=== WORK REQUEST ===
Restate every line of the material, word for word.

=== EXERCISE DATA ===

::::::::

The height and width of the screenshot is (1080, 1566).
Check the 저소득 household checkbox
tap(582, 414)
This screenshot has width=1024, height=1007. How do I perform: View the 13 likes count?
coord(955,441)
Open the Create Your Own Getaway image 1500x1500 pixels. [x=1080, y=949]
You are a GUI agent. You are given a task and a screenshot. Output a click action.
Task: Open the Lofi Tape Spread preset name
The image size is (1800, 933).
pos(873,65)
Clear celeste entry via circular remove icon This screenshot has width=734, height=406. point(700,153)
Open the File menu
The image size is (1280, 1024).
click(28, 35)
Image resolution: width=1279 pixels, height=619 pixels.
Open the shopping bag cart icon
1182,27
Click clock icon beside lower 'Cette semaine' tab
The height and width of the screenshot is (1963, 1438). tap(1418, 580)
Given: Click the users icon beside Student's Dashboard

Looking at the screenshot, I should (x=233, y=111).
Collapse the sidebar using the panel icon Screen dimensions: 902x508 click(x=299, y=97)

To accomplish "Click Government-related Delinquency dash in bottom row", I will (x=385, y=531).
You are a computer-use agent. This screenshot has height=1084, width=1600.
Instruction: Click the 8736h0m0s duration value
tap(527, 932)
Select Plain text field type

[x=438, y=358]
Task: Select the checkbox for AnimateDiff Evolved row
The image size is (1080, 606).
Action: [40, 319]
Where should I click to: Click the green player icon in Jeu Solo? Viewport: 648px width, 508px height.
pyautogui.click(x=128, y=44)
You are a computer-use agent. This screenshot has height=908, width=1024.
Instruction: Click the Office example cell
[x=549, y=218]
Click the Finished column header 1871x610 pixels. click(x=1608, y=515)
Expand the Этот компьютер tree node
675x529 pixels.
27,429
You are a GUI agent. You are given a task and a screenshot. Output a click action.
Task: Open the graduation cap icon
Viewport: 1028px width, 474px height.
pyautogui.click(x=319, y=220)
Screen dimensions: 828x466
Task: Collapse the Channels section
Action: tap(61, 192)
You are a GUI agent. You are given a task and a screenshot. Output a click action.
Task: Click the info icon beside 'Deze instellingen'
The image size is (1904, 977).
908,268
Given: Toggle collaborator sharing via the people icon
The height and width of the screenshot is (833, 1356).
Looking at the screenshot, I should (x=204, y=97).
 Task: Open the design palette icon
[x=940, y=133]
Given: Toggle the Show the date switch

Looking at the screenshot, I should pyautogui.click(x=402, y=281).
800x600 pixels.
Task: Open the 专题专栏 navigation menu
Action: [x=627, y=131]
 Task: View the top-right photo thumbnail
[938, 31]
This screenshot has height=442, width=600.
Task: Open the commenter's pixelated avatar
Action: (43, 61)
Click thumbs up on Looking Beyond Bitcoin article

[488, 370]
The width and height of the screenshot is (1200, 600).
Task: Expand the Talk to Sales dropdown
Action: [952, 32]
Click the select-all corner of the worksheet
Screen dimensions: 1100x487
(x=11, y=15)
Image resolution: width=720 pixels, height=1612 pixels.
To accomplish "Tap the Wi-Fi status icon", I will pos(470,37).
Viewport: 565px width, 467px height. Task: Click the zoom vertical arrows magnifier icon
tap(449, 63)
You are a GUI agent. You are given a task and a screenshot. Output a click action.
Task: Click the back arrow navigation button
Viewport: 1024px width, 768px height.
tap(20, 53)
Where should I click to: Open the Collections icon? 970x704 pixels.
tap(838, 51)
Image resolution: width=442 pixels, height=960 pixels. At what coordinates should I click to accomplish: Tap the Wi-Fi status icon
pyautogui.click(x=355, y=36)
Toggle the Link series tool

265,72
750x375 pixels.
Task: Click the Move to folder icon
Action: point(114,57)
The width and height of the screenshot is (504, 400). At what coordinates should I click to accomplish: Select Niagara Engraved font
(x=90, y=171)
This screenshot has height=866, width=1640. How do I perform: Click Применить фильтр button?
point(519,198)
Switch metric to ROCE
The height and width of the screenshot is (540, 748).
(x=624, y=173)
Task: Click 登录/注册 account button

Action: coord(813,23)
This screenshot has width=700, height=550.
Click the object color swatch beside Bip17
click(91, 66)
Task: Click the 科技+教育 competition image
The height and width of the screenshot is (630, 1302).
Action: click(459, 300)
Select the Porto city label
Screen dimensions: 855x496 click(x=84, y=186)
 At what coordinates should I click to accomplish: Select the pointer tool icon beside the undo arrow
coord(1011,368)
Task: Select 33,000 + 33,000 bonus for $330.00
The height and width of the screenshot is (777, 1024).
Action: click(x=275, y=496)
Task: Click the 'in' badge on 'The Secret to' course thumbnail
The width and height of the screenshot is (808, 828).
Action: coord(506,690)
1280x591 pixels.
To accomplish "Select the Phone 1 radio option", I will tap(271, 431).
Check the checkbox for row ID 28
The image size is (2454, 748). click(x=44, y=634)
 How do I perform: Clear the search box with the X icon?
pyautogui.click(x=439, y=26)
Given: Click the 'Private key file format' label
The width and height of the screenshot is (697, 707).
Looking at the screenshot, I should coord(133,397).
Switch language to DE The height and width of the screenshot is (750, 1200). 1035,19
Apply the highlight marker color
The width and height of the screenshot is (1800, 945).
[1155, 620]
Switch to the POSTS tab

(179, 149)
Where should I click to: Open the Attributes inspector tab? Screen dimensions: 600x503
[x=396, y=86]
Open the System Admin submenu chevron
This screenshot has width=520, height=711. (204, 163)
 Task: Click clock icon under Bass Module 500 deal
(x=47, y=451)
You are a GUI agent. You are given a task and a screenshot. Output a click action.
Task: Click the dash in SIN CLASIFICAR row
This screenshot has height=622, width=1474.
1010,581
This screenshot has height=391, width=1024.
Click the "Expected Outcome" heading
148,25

::::::::

=== OUTPUT FOR THIS TASK ===
The height and width of the screenshot is (1080, 1566).
Check the 저소득 household checkbox
tap(582, 414)
This screenshot has width=1024, height=1007. How do I perform: View the 13 likes count?
coord(955,441)
Open the Create Your Own Getaway image 1500x1500 pixels. [x=1080, y=949]
You are a GUI agent. You are given a task and a screenshot. Output a click action.
Task: Open the Lofi Tape Spread preset name
The image size is (1800, 933).
pos(873,65)
Clear celeste entry via circular remove icon This screenshot has width=734, height=406. point(700,153)
Open the File menu
The image size is (1280, 1024).
click(28, 35)
Image resolution: width=1279 pixels, height=619 pixels.
Open the shopping bag cart icon
1182,27
Click clock icon beside lower 'Cette semaine' tab
The height and width of the screenshot is (1963, 1438). tap(1418, 580)
Given: Click the users icon beside Student's Dashboard

Looking at the screenshot, I should (x=233, y=111).
Collapse the sidebar using the panel icon Screen dimensions: 902x508 click(x=299, y=97)

To accomplish "Click Government-related Delinquency dash in bottom row", I will (x=385, y=531).
You are a computer-use agent. This screenshot has height=1084, width=1600.
Instruction: Click the 8736h0m0s duration value
tap(527, 932)
Select Plain text field type

[x=438, y=358]
Task: Select the checkbox for AnimateDiff Evolved row
The image size is (1080, 606).
Action: [40, 319]
Where should I click to: Click the green player icon in Jeu Solo? Viewport: 648px width, 508px height.
pyautogui.click(x=128, y=44)
You are a computer-use agent. This screenshot has height=908, width=1024.
Instruction: Click the Office example cell
[x=549, y=218]
Click the Finished column header 1871x610 pixels. click(x=1608, y=515)
Expand the Этот компьютер tree node
675x529 pixels.
27,429
You are a GUI agent. You are given a task and a screenshot. Output a click action.
Task: Open the graduation cap icon
Viewport: 1028px width, 474px height.
pyautogui.click(x=319, y=220)
Screen dimensions: 828x466
Task: Collapse the Channels section
Action: tap(61, 192)
You are a GUI agent. You are given a task and a screenshot. Output a click action.
Task: Click the info icon beside 'Deze instellingen'
The image size is (1904, 977).
908,268
Given: Toggle collaborator sharing via the people icon
The height and width of the screenshot is (833, 1356).
Looking at the screenshot, I should (x=204, y=97).
 Task: Open the design palette icon
[x=940, y=133]
Given: Toggle the Show the date switch

Looking at the screenshot, I should pyautogui.click(x=402, y=281).
800x600 pixels.
Task: Open the 专题专栏 navigation menu
Action: [x=627, y=131]
 Task: View the top-right photo thumbnail
[938, 31]
This screenshot has height=442, width=600.
Task: Open the commenter's pixelated avatar
Action: (43, 61)
Click thumbs up on Looking Beyond Bitcoin article

[488, 370]
The width and height of the screenshot is (1200, 600).
Task: Expand the Talk to Sales dropdown
Action: [952, 32]
Click the select-all corner of the worksheet
Screen dimensions: 1100x487
(x=11, y=15)
Image resolution: width=720 pixels, height=1612 pixels.
To accomplish "Tap the Wi-Fi status icon", I will pos(470,37).
Viewport: 565px width, 467px height. Task: Click the zoom vertical arrows magnifier icon
tap(449, 63)
You are a GUI agent. You are given a task and a screenshot. Output a click action.
Task: Click the back arrow navigation button
Viewport: 1024px width, 768px height.
tap(20, 53)
Where should I click to: Open the Collections icon? 970x704 pixels.
tap(838, 51)
Image resolution: width=442 pixels, height=960 pixels. At what coordinates should I click to accomplish: Tap the Wi-Fi status icon
pyautogui.click(x=355, y=36)
Toggle the Link series tool

265,72
750x375 pixels.
Task: Click the Move to folder icon
Action: point(114,57)
The width and height of the screenshot is (504, 400). At what coordinates should I click to accomplish: Select Niagara Engraved font
(x=90, y=171)
This screenshot has height=866, width=1640. How do I perform: Click Применить фильтр button?
point(519,198)
Switch metric to ROCE
The height and width of the screenshot is (540, 748).
(x=624, y=173)
Task: Click 登录/注册 account button

Action: coord(813,23)
This screenshot has width=700, height=550.
Click the object color swatch beside Bip17
click(91, 66)
Task: Click the 科技+教育 competition image
The height and width of the screenshot is (630, 1302).
Action: click(459, 300)
Select the Porto city label
Screen dimensions: 855x496 click(x=84, y=186)
 At what coordinates should I click to accomplish: Select the pointer tool icon beside the undo arrow
coord(1011,368)
Task: Select 33,000 + 33,000 bonus for $330.00
The height and width of the screenshot is (777, 1024).
Action: click(x=275, y=496)
Task: Click the 'in' badge on 'The Secret to' course thumbnail
The width and height of the screenshot is (808, 828).
Action: coord(506,690)
1280x591 pixels.
To accomplish "Select the Phone 1 radio option", I will tap(271, 431).
Check the checkbox for row ID 28
The image size is (2454, 748). click(x=44, y=634)
 How do I perform: Clear the search box with the X icon?
pyautogui.click(x=439, y=26)
Given: Click the 'Private key file format' label
The width and height of the screenshot is (697, 707).
Looking at the screenshot, I should coord(133,397).
Switch language to DE The height and width of the screenshot is (750, 1200). 1035,19
Apply the highlight marker color
The width and height of the screenshot is (1800, 945).
[1155, 620]
Switch to the POSTS tab

(179, 149)
Where should I click to: Open the Attributes inspector tab? Screen dimensions: 600x503
[x=396, y=86]
Open the System Admin submenu chevron
This screenshot has width=520, height=711. (204, 163)
 Task: Click clock icon under Bass Module 500 deal
(x=47, y=451)
You are a GUI agent. You are given a task and a screenshot. Output a click action.
Task: Click the dash in SIN CLASIFICAR row
This screenshot has height=622, width=1474.
1010,581
This screenshot has height=391, width=1024.
Click the "Expected Outcome" heading
148,25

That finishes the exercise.